Later on Chin refers to the November 2007 report from the WIB International Instrument Users’ Association into the evaluation conducted by Shell Global Solutions (SGS) which, he says, concluded that DCSs should support both FDT and EDDL. Not in Berge’s view: “Although it may be true that combining EDDL with FDT/DTM you get some benefits from both, unfortunately you also get the drawbacks of both. Since FDT/DTM adds little or nothing to enhanced EDDL . . . there is no additional benefit to speak of. However, the drawbacks of mixing both technologies are plenty.”

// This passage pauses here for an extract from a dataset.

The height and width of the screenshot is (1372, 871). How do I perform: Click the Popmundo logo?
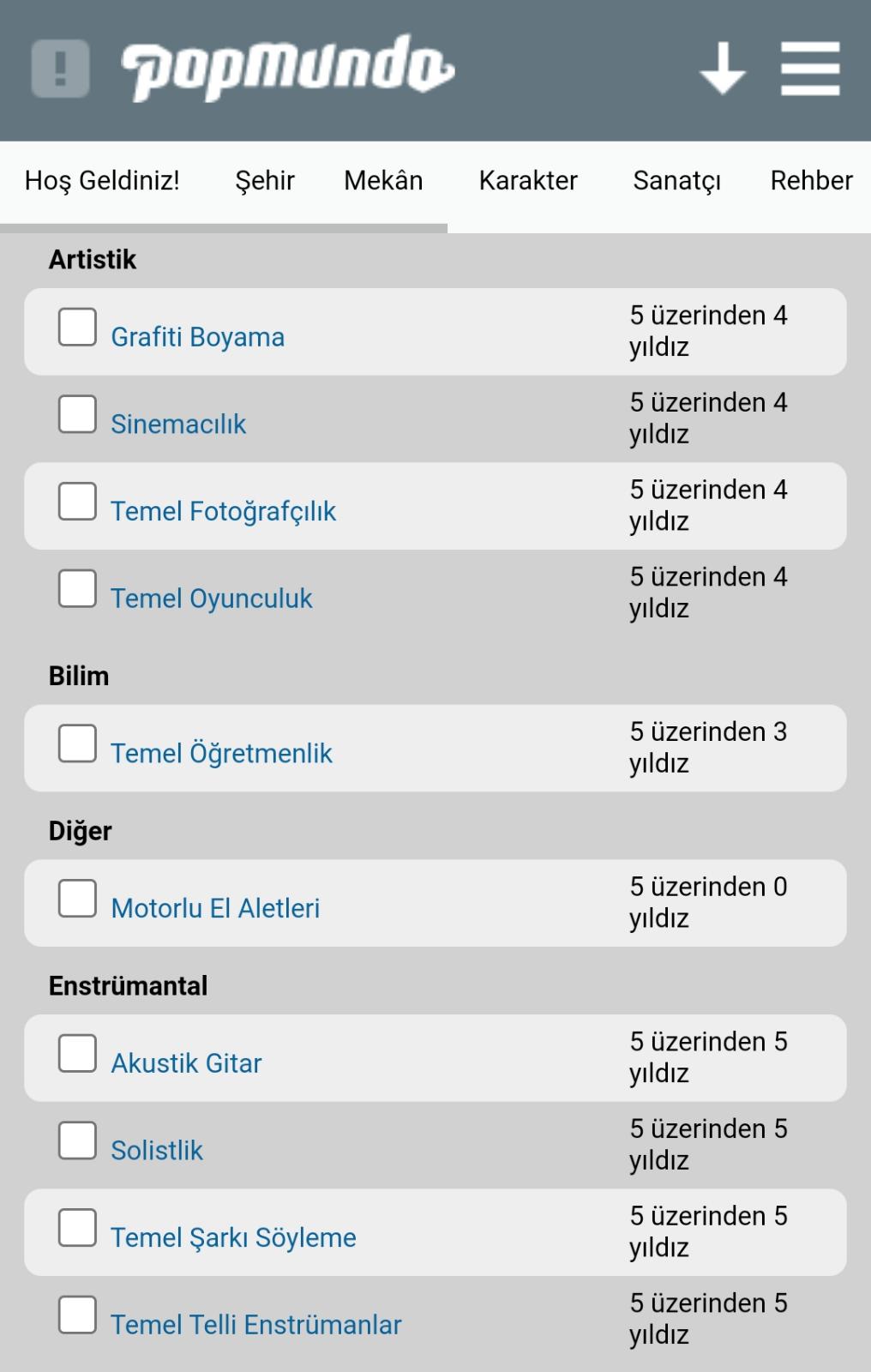287,69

We have some sympathy with Chin – we’ve been there ourselves. Reporting on the benefits of EDDL, as described by Emerson’s Martin Zielinski, back in brought accusations of bias, gullibility and susceptibility to “spin,” all of which were repeated in reverse when we reported the comments from the other side. What does surprise us, however, is that a full 16 months after the two sides agreed to bury the hatchet, they continue to make questionable or, in some cases, downright untrue observations about each other. What effect this has on potential users is difficult to assess but it’s hard to believe it increases their confidence in either technology.
Right into the middle of this new rumpus comes the Fieldbus Foundation with a series of updates to its Device Description (DD) tools and specifications including enhanced versions of DD Services, DD Integrated Development Environment, Device Description Language Interoperability Specification, Device Description Language Specification and DD Library.

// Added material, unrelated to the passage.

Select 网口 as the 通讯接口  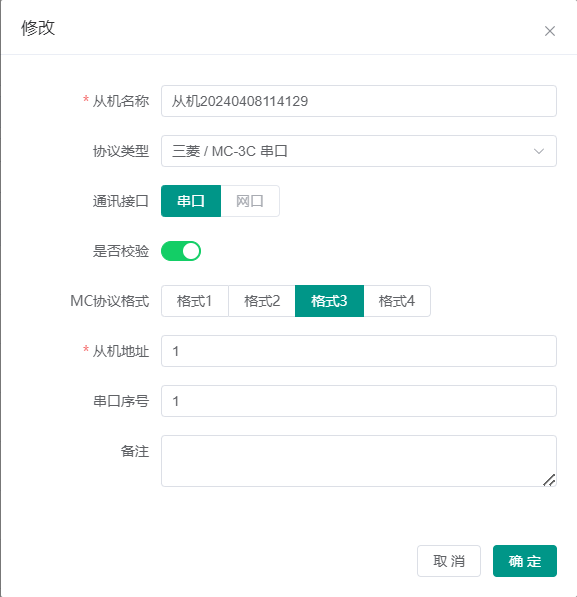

“The updated DD solutions … are intended to help device developers, system suppliers and end users advance the performance of their Foundation fieldbus products,” explained Fieldbus Foundation manager for fieldbus products Stephen Mitschke.

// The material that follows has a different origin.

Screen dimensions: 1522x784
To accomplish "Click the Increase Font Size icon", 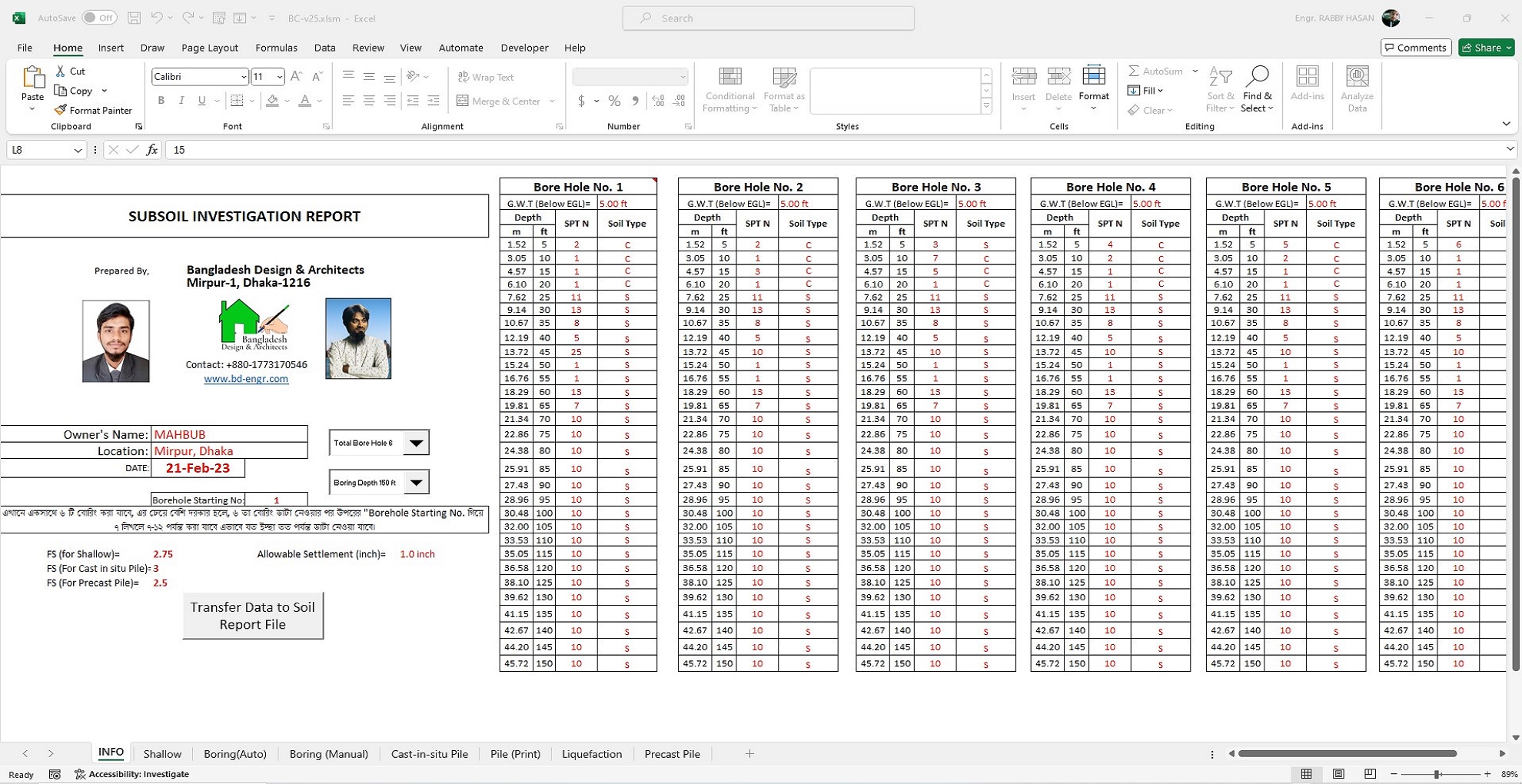I will 297,76.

Because the enhancements support Unicode, device and system suppliers gain an expanded ability to write and visualize DDs in local languages, including Asian languages. They can also build device-level menus, providing visualization of multiple blocks and enhancing device integration. In addition, support for new parameter attributes will ensure an enhanced user interface for accessing devices. Support for device-level menus will become mandatory as part of the Foundation’s host profile test and registration program. Hosts successfully completing registration testing will be authorized to bear the Foundation’s official product registration symbol.
The Foundation has also now released the final Foundation Device Coupler Test Specification, which allows coupler manufacturers to perform a standard set of tests against their implementation. It includes criteria from IEC 61158-2:2003 and additional functional tests such as input impedance, short-circuit reaction time, and bus voltage consumption.